O advogado conta que parte do problema são os reajustes dos funcionários públicos, que estão previstos no artigo 37 da Constituição Federal e não podem deixar de ser concedidos. Aumentar o salário na medida que a arrecadação cai é uma equação que não fecha.

Tratamento diferente do Judiciário
Prefeito de Valparaíso, Marcos Higuchi (PSDB) conta que os municípios pequenos dependem quase que exclusivamente de repasses do estado e da União e que a cada mês a verba diminui. Ele também aponta outro fator além da queda de arrecadação: “A crise econômica reduz o orçamentos das famílias, e aí elas começam a buscar serviço municipal. Escola, posto de saúde, Santa Casa, creche. Nosso gasto fica enorme”.

Gomes vê um tratamento diferente dado pelo Judiciário a pequenas e grandes cidades. “Com os municípios menores, a Justiça é extremamente legalista, mas não tem esse mesmo rigor com grandes cidades, estado e União”, critica.

Municipalização de serviços
A situação é tão grave que faz tucano e petista concordarem. Hélcio Slavez (PT), prefeito de Coroados, concorda que a situação econômica faz a população buscar ainda mais o município para uma série de serviços. Para ele, a maioria dos prefeitos não fechará as contas da gestão.

“Você então dispensa um educador para ficar no limite da lei, e o Ministério Público te obriga a recontratá-lo. Não pode gastar mais nenhum centavo, e a Justiça te obriga a criar vagas de creche. Não contrata um agente de saúde, e uma epidemia assola a cidade. Com esse cenário econômico, o modelo dos pequenos municípios não se sustenta e vai falir todas as cidades menores”, disse Slavez.

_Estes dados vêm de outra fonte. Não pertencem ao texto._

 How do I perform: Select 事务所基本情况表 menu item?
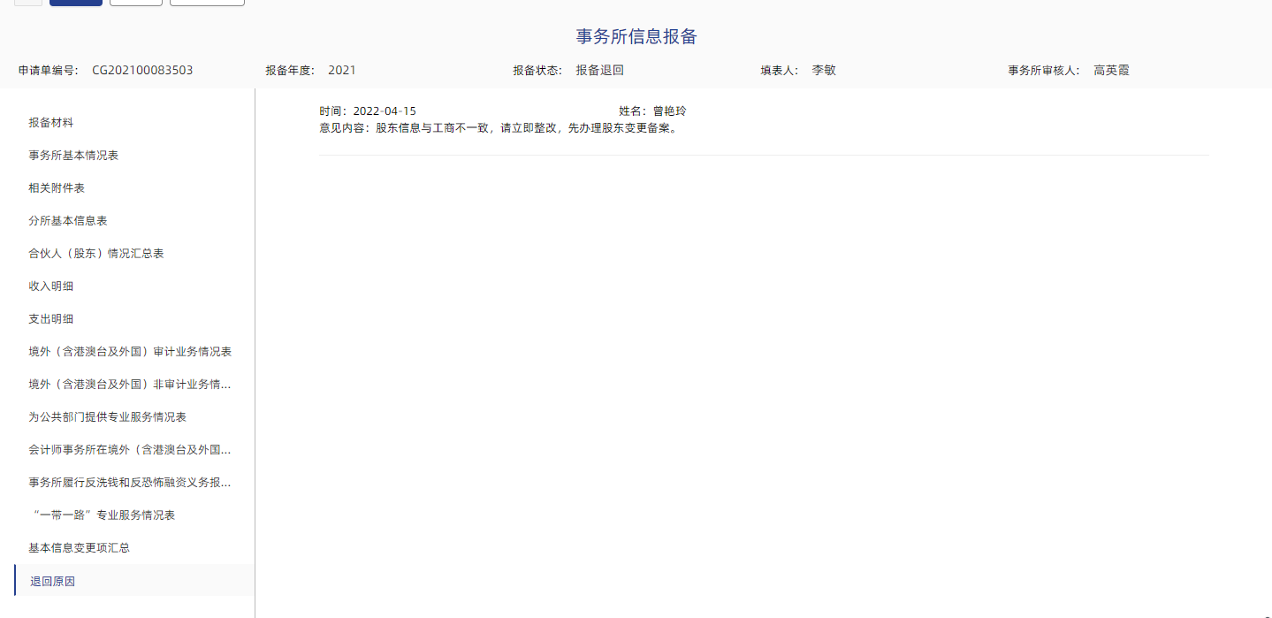point(73,156)
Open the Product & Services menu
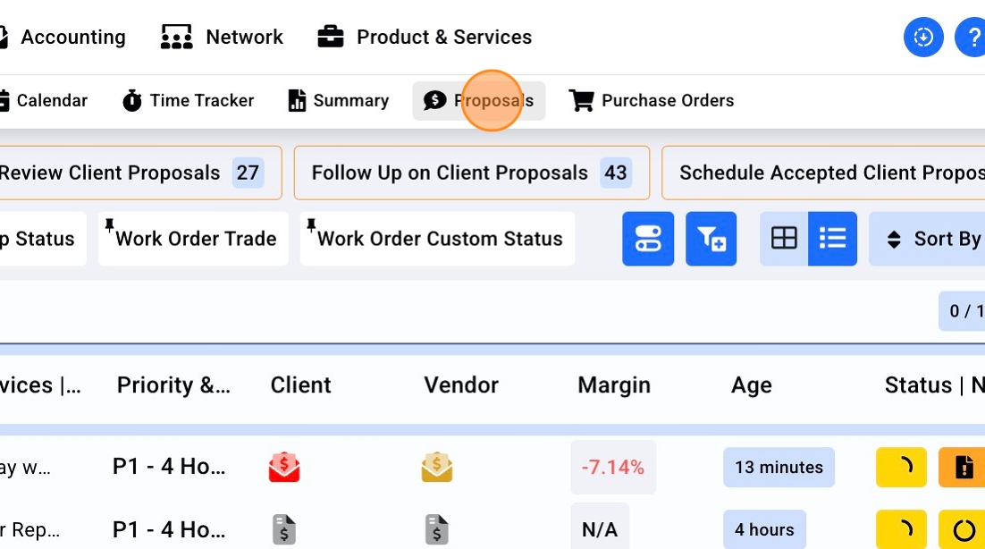Viewport: 985px width, 549px height. [x=425, y=38]
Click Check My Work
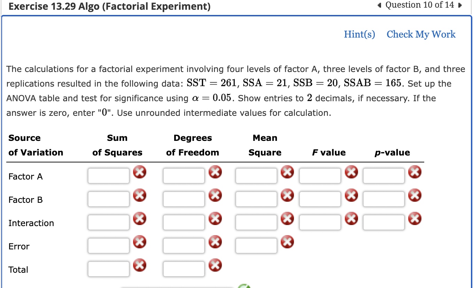The image size is (473, 288). (421, 34)
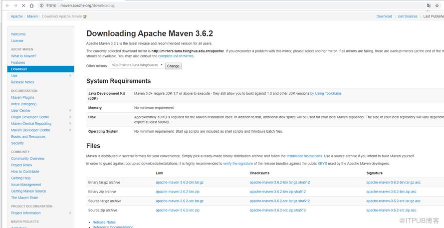Click the browser forward arrow
This screenshot has height=228, width=444.
(15, 5)

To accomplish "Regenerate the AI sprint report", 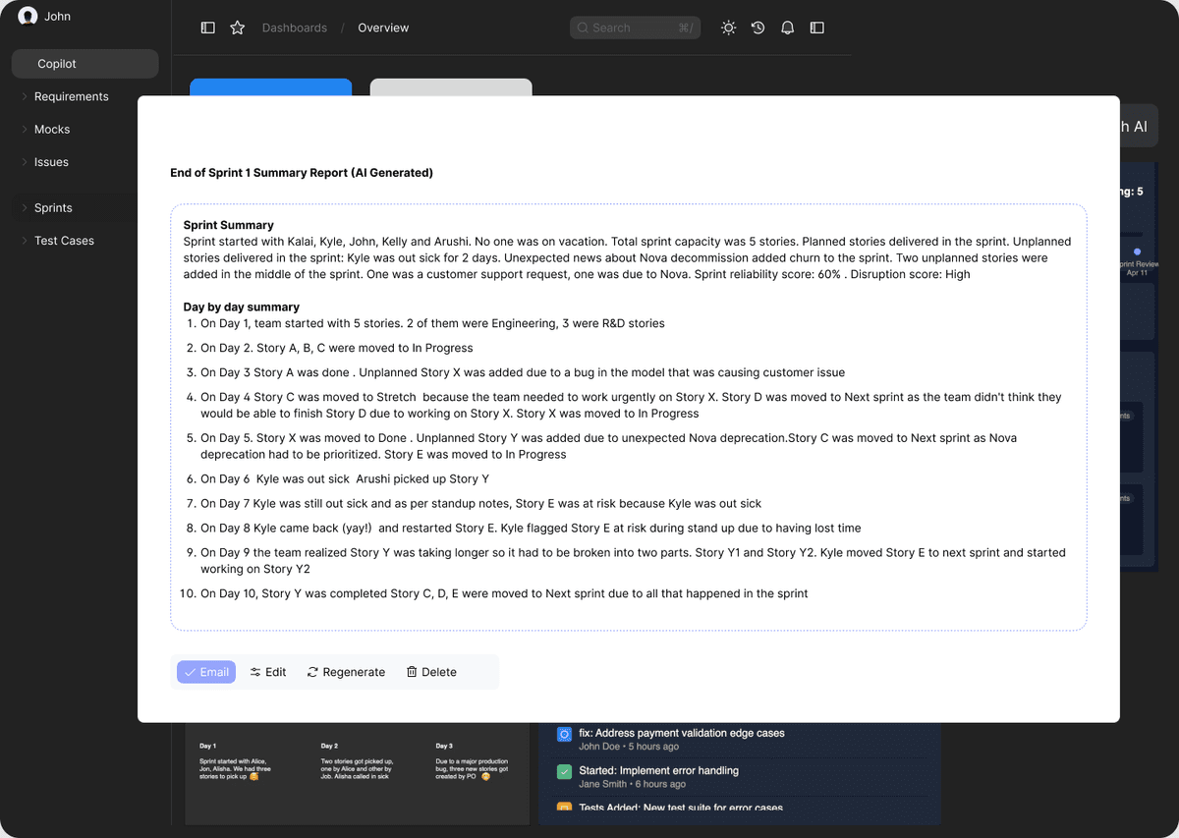I will click(346, 672).
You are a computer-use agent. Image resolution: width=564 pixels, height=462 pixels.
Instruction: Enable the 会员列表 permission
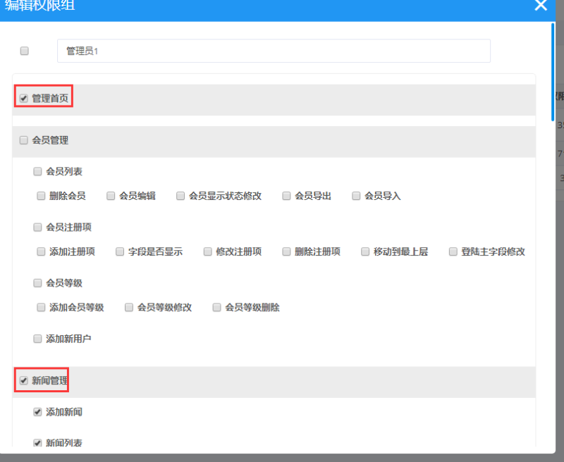(x=37, y=171)
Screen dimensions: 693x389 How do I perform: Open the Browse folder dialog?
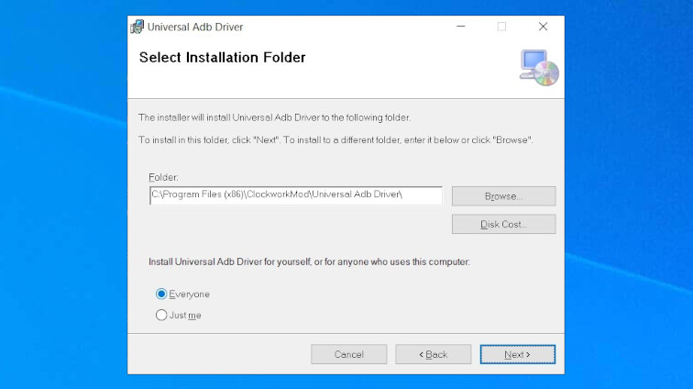pos(503,196)
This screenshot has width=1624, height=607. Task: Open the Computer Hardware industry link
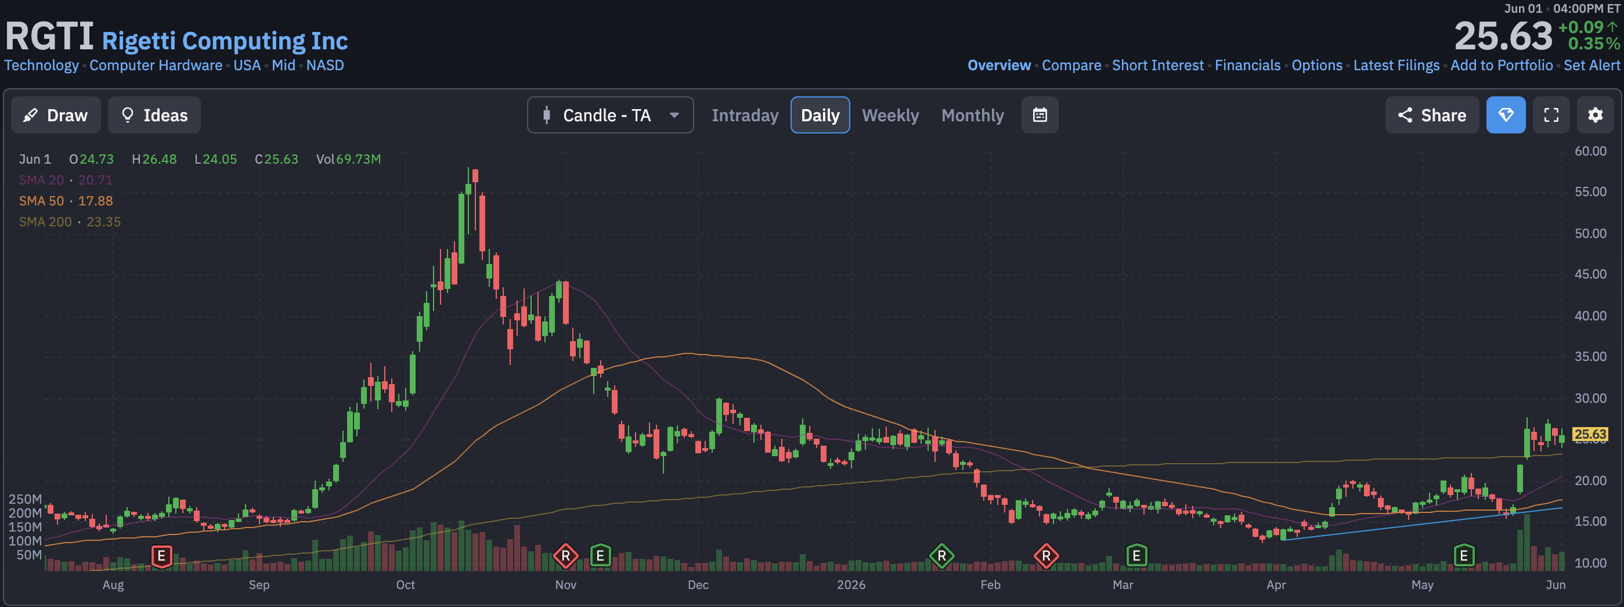pyautogui.click(x=156, y=66)
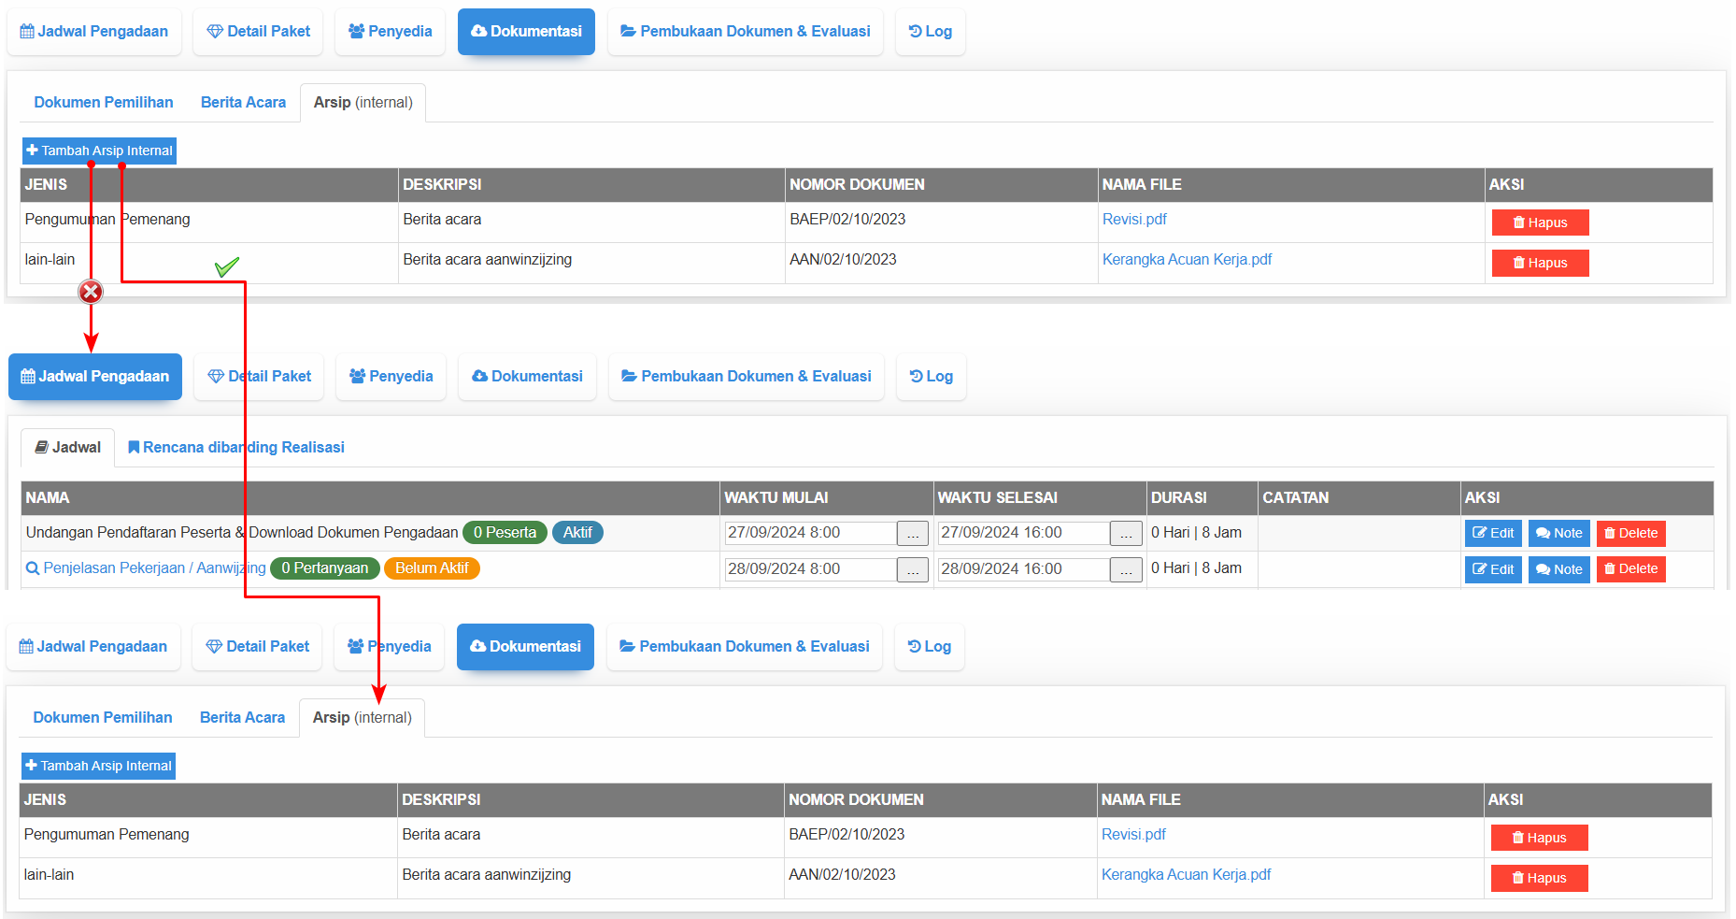Click the green 0 Peserta badge
Viewport: 1736px width, 919px height.
(505, 533)
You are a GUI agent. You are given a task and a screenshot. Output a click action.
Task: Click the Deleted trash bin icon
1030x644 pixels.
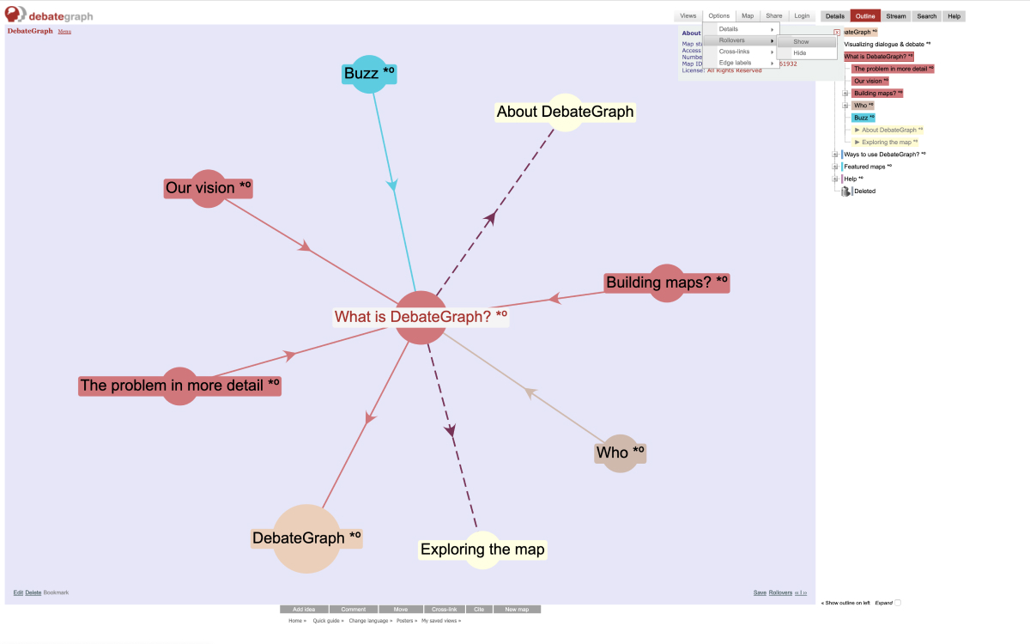pyautogui.click(x=845, y=191)
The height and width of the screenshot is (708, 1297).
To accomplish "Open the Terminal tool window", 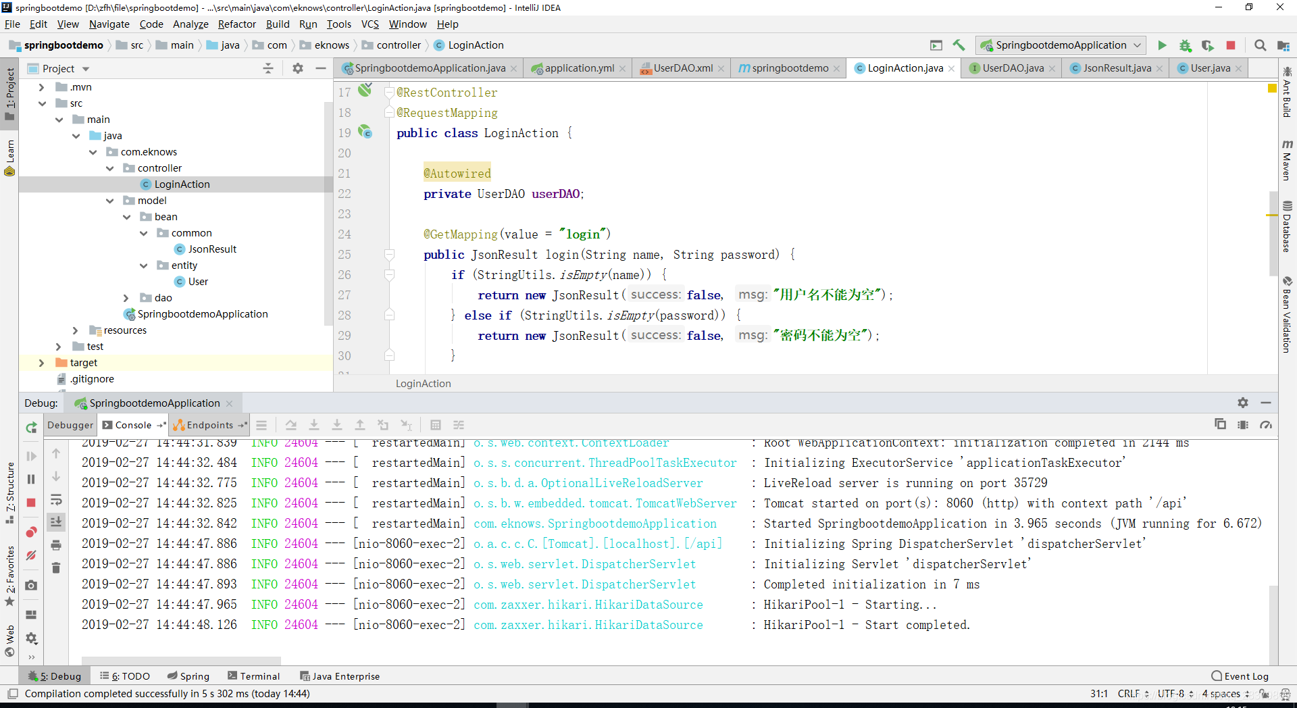I will coord(253,676).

Para Julião Gomes (PMDB), prefeito de Sud Mennucci, a sanha punitivista do Ministério Público é um grande agravante do problema. “O MP não tem bom senso e não quer conversar, saber de motivos. Eles querem é mostrar serviço e, por isso, logo entram com ação civil pública quando você está numa situação crítica, tentando manter os serviços, ficar dentro da lei e pagar os funcionários”, reclama Gomes.

Revisão no pacto federativo
O advogado Renato Ribeiro de Almeida elogia a Lei de Responsabilidade Fiscal (tem o papel importantíssimo de estabelecer parâmetros e limites aos gastos públicos) e vê o problema como algo estrutural. “É urgente que se discuta uma revisão do pacto federativo brasileiro, oferecendo mais alternativas e recursos aos municípios, sobretudo os menores. Os municípios gozam apenas de três impostos. Essa realidade os torna dependentes da participação em tributos estaduais e federais, como é o caso do IPVA e ITR, do Fundo de Participação dos Municípios e de emendas parlamentares. Uma crise estrutural da economia em escala estadual ou nacional afeta diretamente os municípios mais pobres e dependentes de ajuda externa”, afirma Almeida.